21 rajin penyuluh mempromosikan inovasi maka proses inovasi akan semakin cepat pula dan apabila penyuluh mampu berkomunikasi dengan baik dan efektif maka proses adopsi juga akan terjadi lebih cepat. Penyuluh yang efektif adalah penyuluh yang mampu berkomunikasi dan berinteraksi dengan baik kepada keluarga petani. Adanya rasa percaya dengan penyuluh dapat membuat seseorang secara bersama-sama berkontribusi dalam menciptakan masyarakat yang lebih kuat (Gayatri et al., 2010).

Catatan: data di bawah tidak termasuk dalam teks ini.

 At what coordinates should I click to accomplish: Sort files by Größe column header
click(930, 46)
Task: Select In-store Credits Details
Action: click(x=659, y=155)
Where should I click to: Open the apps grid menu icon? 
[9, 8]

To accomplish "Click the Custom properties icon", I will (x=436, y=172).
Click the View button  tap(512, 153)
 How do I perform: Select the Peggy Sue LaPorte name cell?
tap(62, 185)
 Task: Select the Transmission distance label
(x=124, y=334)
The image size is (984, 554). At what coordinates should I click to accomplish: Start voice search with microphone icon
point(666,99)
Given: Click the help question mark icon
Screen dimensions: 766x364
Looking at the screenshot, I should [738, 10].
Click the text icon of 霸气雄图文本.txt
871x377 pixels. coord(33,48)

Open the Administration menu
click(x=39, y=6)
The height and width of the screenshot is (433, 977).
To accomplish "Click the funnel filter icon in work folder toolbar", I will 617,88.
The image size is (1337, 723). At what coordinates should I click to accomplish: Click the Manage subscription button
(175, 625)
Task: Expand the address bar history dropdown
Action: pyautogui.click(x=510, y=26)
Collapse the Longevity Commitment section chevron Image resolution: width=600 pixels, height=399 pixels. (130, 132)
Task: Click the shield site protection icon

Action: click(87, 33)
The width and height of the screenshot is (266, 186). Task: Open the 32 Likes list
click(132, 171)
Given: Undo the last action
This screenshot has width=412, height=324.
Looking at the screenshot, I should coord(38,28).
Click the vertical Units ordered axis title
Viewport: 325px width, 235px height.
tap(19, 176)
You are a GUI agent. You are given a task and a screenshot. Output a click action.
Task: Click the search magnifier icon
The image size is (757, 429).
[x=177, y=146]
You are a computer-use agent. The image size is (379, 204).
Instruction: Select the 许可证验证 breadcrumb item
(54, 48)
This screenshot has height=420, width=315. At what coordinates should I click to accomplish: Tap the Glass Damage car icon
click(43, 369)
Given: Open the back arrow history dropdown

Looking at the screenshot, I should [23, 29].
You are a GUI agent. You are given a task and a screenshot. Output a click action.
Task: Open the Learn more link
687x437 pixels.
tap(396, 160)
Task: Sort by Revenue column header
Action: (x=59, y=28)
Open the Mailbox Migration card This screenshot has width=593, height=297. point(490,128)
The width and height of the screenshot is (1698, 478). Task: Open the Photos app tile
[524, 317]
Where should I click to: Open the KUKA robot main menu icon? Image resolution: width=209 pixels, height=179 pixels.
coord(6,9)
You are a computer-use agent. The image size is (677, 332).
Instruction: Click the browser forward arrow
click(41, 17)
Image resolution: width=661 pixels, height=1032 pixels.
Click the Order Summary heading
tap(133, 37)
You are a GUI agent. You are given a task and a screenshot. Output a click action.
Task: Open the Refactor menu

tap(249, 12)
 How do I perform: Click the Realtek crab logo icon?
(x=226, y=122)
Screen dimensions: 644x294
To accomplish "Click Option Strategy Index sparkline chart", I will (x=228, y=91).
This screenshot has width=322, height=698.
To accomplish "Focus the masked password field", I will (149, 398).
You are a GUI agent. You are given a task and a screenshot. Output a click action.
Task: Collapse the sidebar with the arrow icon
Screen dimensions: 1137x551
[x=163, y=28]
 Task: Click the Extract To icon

Tujuan komunikasi yang bersifat informatif dalam proses adopsi inovasi akan mempengaruhi pikiran dan tindakan dari pelaku adopsi sedangkan tujuan komunikasi yang bersifat persuasif dapat mempengaruhi perasaan dari pelaku adopsi (Levis, 1996). Media komunikasi yang dapat digunakan yaitu saluran antar pribadi, media, massa, dan forum media. Semakin banyak media informasi yang digunakan maka akan memberikan pengaruh yang semakin baik kepada masyarakat dalam proses adopsi (Mardikanto, 2009).